Think about when you bought your first iPhone. My switch happened a couple of years ago. I'd been putting it off, being a baby boomer who is mildly technically challenged, I didn’t want to buy another new “toy,” have to learn how to use it, feel frustrated at buying a piece of technology for a high price and only use 10 % of its capability, something I had done for decades with computers and software.
Finally, the timing was right. I was eligible for an upgrade. People I knew were raving about their iPhone. My daughter needed a replacement phone, so I gave her my Blackberry Tour, and I took the plunge!

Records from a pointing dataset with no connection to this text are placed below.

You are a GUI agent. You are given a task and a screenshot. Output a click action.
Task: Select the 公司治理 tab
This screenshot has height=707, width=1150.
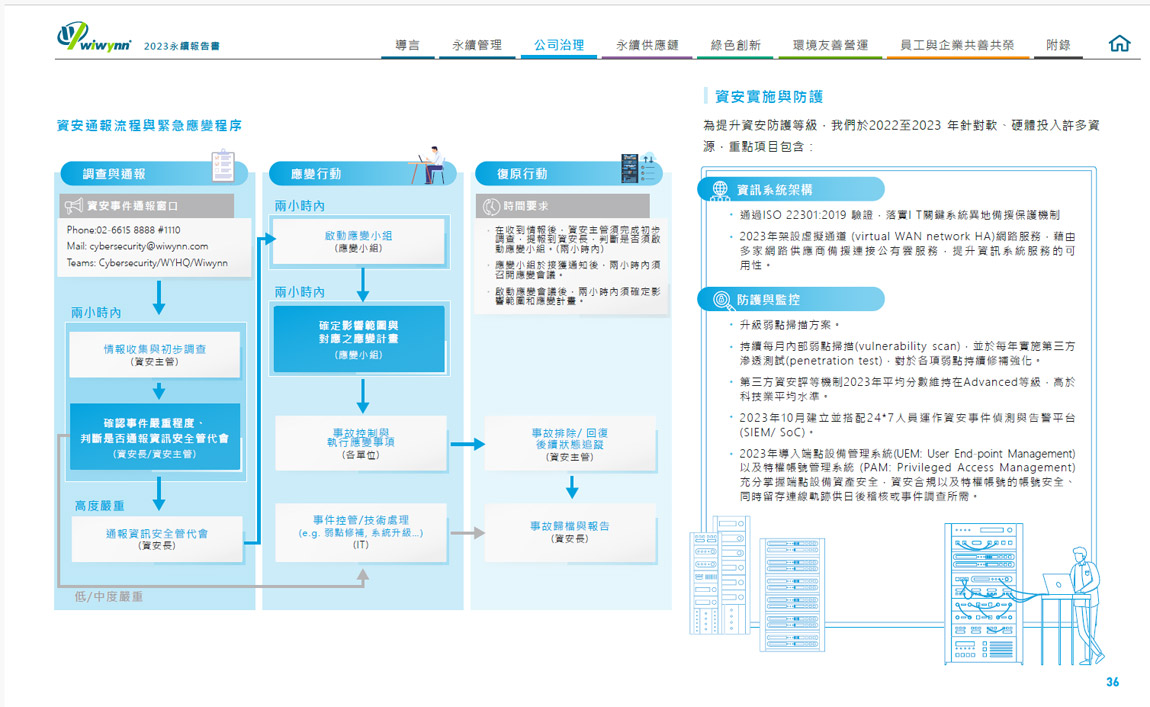(x=558, y=45)
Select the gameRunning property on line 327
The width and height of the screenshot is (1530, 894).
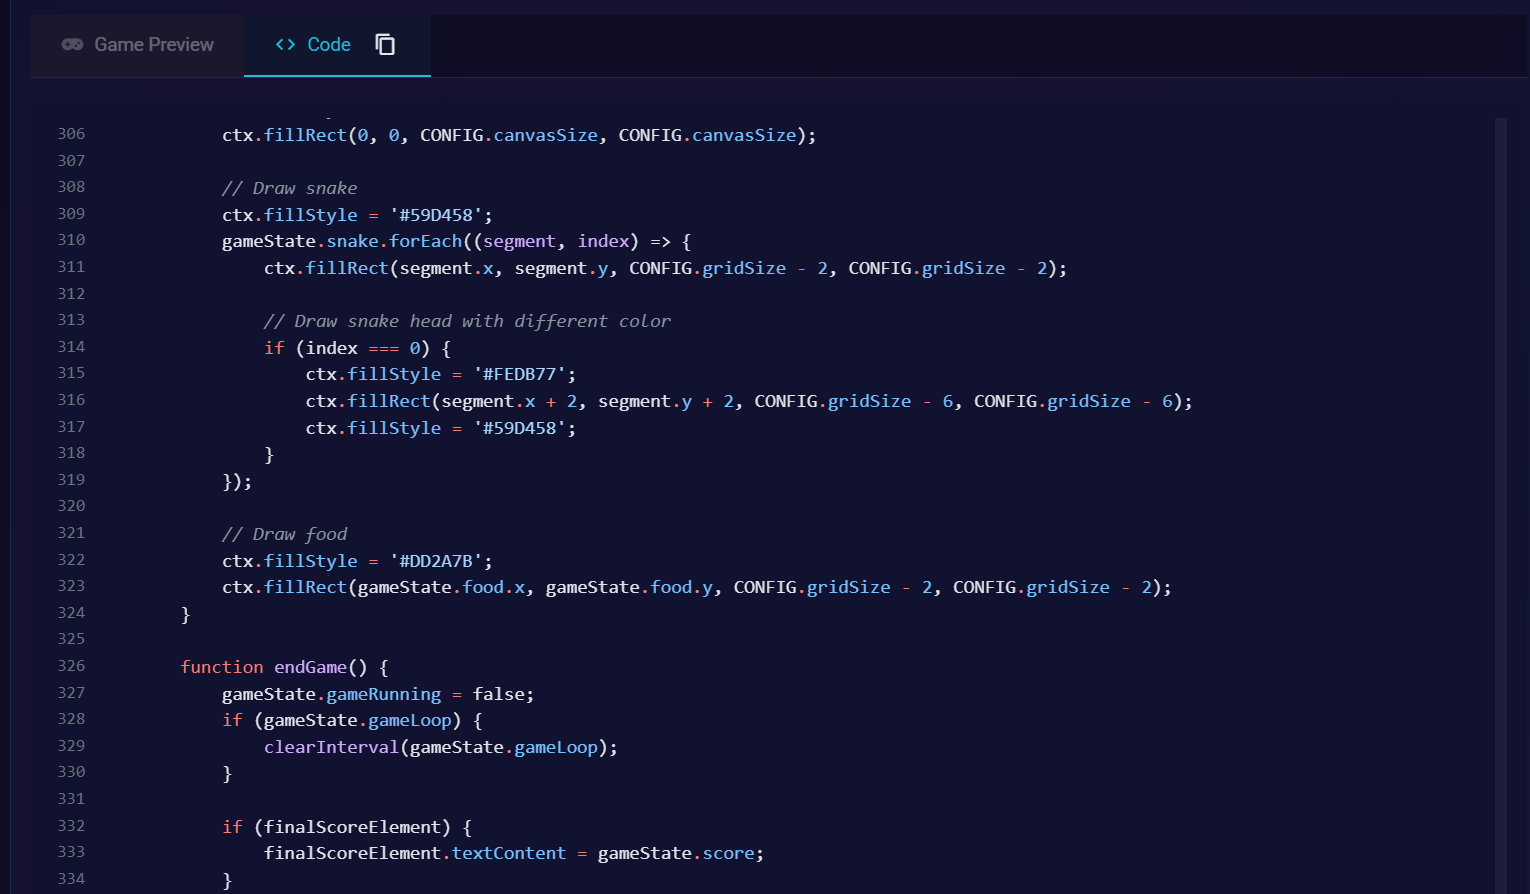(x=385, y=694)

1. “Whoa!” – I stopped everything I was doing on a Sunday to buy an iPhone 4 from Verizon, transfer the service and the data, especially my contacts and calendar (and boy did I breathe a sigh of relief when I saw them all come up on the iPhone). This was not pleasant for me and there were many points, accompanied by my fleeting spells of nausea and dry mouth, where I felt like canceling the whole process and going back to my Blackberry. But I persevered and passed the point of no return, where the hassle of going back to what I had, was more than the anxiety of continuing forward.
2. “Wow!” – The next day, glad but not yet thrilled about my iPhone, I visited an Apple store and took a free intro to iPhone sessions. Within twenty minutes I was able to use more iPhone features than I had ever learned on my Blackberry. The capper was finding the address of the house I grew up in Newton, Massachusetts. I looked at the google image and in an instant, seeing my house from so long ago brought back a flood of memories.
3. “Hmmm…” – As I drove home from the Apple store, I savored my conquest over the inadequacy I felt a mere 90 minutes earlier. I began thinking of all the many ways I could use it... apps, MobileMe, calendar sync, I could do it all, and I was hooked!
4. “Let’s Go!” – You can guess what happened next. I started telling everyone about it, "You've got to check this out!"
Whoa, Wow, Hmmm, Let's go. That's what makes innovation... innovation.